TSw and MSw detection need additional investigation because they showed inconsistency between groups. TSw had the highest onset detection delay in the TD group (−100 ms), whereas it was among the lowest (−34 ms) in the CP group. In contrast, MSw had the lowest onset detection error (−18 ms) in the TD group, but its error was the highest in CP group (97 ms) (
Figure 4). Like most GPD studies, IC was not included as a gait phase. In Perry’s definition of gait, LR and IC are two separate phases [
6]. Because IC is less than 10% of the gait cycle and its muscle activation pattern is the same as in LR, Perry also merged these two phases when demonstrating muscle activation during gait [
6]. This merged approach is pervasive in GPD for FES applications [
10,
23,
38]. As can be seen in the
pattern (
Figure 2a), there are two peaks after negative to positive zero crossing (i.e., LR onset in the GPD system) that are potentially associated with the end of IC that might be used to isolate IC from LR. Further processing is needed to verify this assumption.
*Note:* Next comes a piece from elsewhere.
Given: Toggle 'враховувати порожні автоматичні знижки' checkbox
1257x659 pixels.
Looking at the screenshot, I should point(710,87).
Determining sources of GPD onset errors can prove challenging. Once identified, compensating for them can be just as difficult. One major source of delay was the Windows Task Scheduler, which sometimes delayed the communication between the GPD computer and the MoCap computer. The GPD system’s raw signal was slightly delayed in all of the data sets (66 ± 1.6 ms) relative to GPD-MoCap. This was considered a major contributing factor in onset detection delay of the GPD system and should be addressed in future development.
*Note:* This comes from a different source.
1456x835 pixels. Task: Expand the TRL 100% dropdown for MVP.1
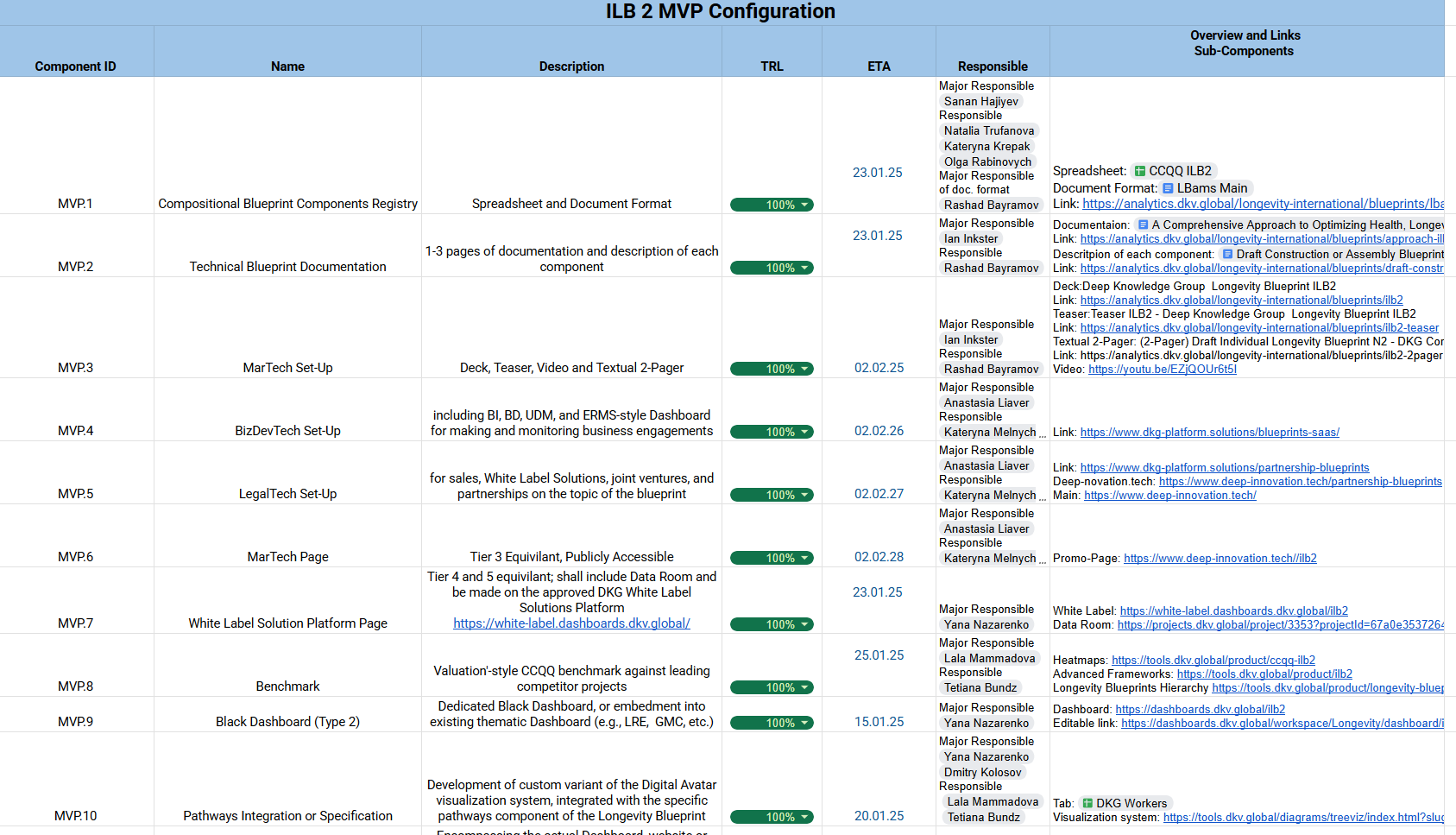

There are some small but impactful improvements that can increase determinism and decrease onset detection time errors of the system. First and foremost, the system should be implemented in a real-time stand-alone platform, such as the National Instruments Compact-Rio, which is compatible with our LabVIEW based GPD algorithm. Substituting commercial IMUs with a customized gyroscope sensor may decrease data transmission latency associated with additional unused sensors onboard the IMU. Wireless signal transmission protocols used by the Opal IMUs produced additional signal delays and are prone to interference—use of a wired gyroscope may reduce latency and interference.
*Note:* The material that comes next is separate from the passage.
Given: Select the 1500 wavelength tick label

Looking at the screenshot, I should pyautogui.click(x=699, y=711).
Exhaustive timing data was not collected, but average control loop iteration time—including gyroscope data acquisition, GPD computation, auto-thresholding and commanding the stimulators—was in the millisecond range. This is low enough to contribute virtually no timing error, given that Wi-Fi latency and latency due process pre-emption by the Windows Task Scheduler are typically much higher (later testing revealed intermittent spikes as high as 200 ms in iteration time) and that observed gait phases were no shorter than 50 ms. In addition, our results indicate that our system is reliable relative to MoCap. Nevertheless, further testing is necessary to determine if the system can be reliably used long-term with wireless sensors in a non-real-time operating system. If not, wired gyroscopes can be used to eliminate Wi-Fi latency and the software can be re-deployed onto a real-time operating system such as Real-Time Linux or into an embedded system such as the NI CompactRIO platform from National Instruments.
Other limitations of this study were the low number of participants (seven TD and five with CP), and the use of handrails during treadmill walking. Push-off force at EC was not computed due to technical difficulties with handrail force data; future studies will aim to correlate push-off force with therapeutic outcomes. Overhead harnesses were used for safety but were not observed to have significantly affected gait. While sufficient for our study, auto-thresholding may be improved by using an adaptive method similar to the Self-Tuning Threshold Method used in Tang [
46], which would increase the sensitivity of the algorithm to rapidly changing gait. A larger sample of children with CP may have resulted in more robust automatic detection parameters that would apply to a greater population of children. A larger sample of TD participants may have revealed variability that would have necessitated the use of auto-thresholding for this population as well. Further research is necessary to develop automatic thresholding algorithms for general use in all populations.